In our work, we consider the HbC adversary, whose role is played by Bob (i.e., the evaluator), whereas Alice is the garbler [6, 29] (see Fig. 1). Following the definition of the attack model presented in the state-of-the-art (SOTA), e.g., [12, 13], the DL model provider (garbler) trains the DL model in an offline fashion, and the evaluator performs the inference. It is important to stress that the hardware implementation encompasses solely the evaluator engine, i.e., neither garbling nor encryption module is implemented on the hardware platform. To evaluate the garbled DL accelerator, the evaluator feeds her garbled inputs prepared in an offline manner. The evaluator can collect power/EM traces from the device either via direct access or remotely, see e.g., [43, 56]. For this, the evaluator follows a chosen-plaintext-type attack model, where she sends her inputs to the device for classification and readily captures multiple traces. These traces will be then used to launch power/EM-based side-channel attacks [8, 10, 25]. The goal of the garbler is to protect the NN architectures, hyperparameters, and parameters from the HbC evaluator.
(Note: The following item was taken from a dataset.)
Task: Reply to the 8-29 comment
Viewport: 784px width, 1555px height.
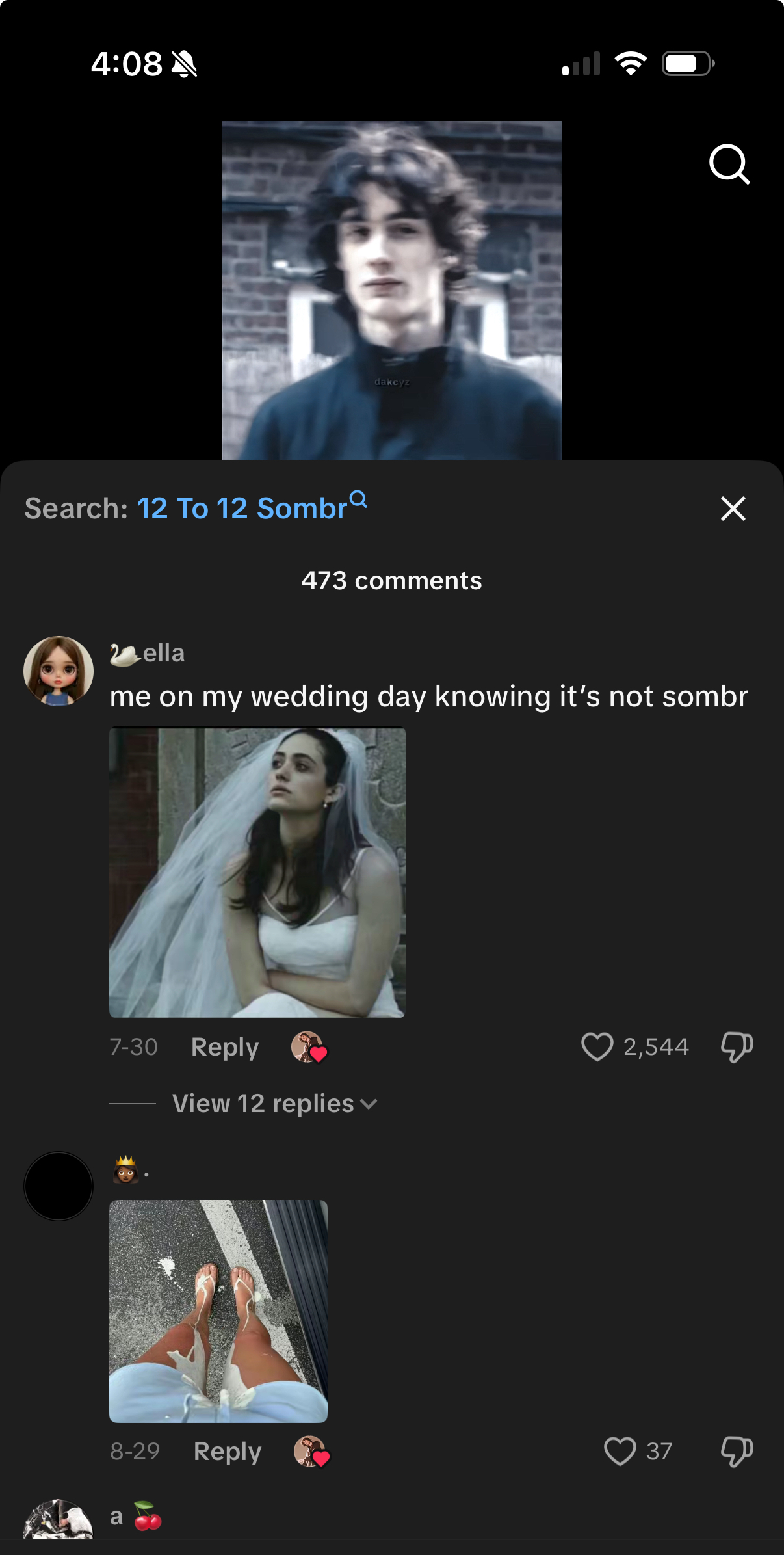Action: click(228, 1452)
HWGN\(^{2}\) fulfills this requirement through SFE/PFE techniques (see Sect. 5).

3 Related Work

3.1 SCA Against NNs

The main goals of SCA targeting DL hardware accelerators can be: (i) extraction of model architectures, and (ii) revealing NN parameters (i.e., weights and biases). For this purpose, Xiang et al. [52] presented a power side-channel attack to extract the model architectures. Using these power consumption models built for different model components, an SVM-based classifier was trained to reveal the model architectures running on the hardware accelerator. This line of research has also been pursued by Batina et al. [4] who introduced an attack scenario based on the EM and timing side-channel to extract the number of layers, the number of neurons in each layer, weights, and activation functions (AF). First, they modeled the timing side-channel of all possible AF (e.g., Relu or Tanh) and extracted the AF used in the NN by comparing the response time of the DL hardware accelerator when it executed the AF and the timing model of each possible AF. This is followed by analyzing EM traces captured when the DL hardware accelerator runs, where the EM patterns determine the number of layers and number of neurons in each layer. By feeding different random inputs to the accelerator and capturing the EM traces, it was possible to launch a Correlation Power Analysis (CPA) to reveal the weights. In another approach, Breier et al. [7] have presented a reverse engineering attack to extract the DL model weights and biases (parameters) with the help of fault injection on the last hidden layer of the network (see Table 5 in Appendix A).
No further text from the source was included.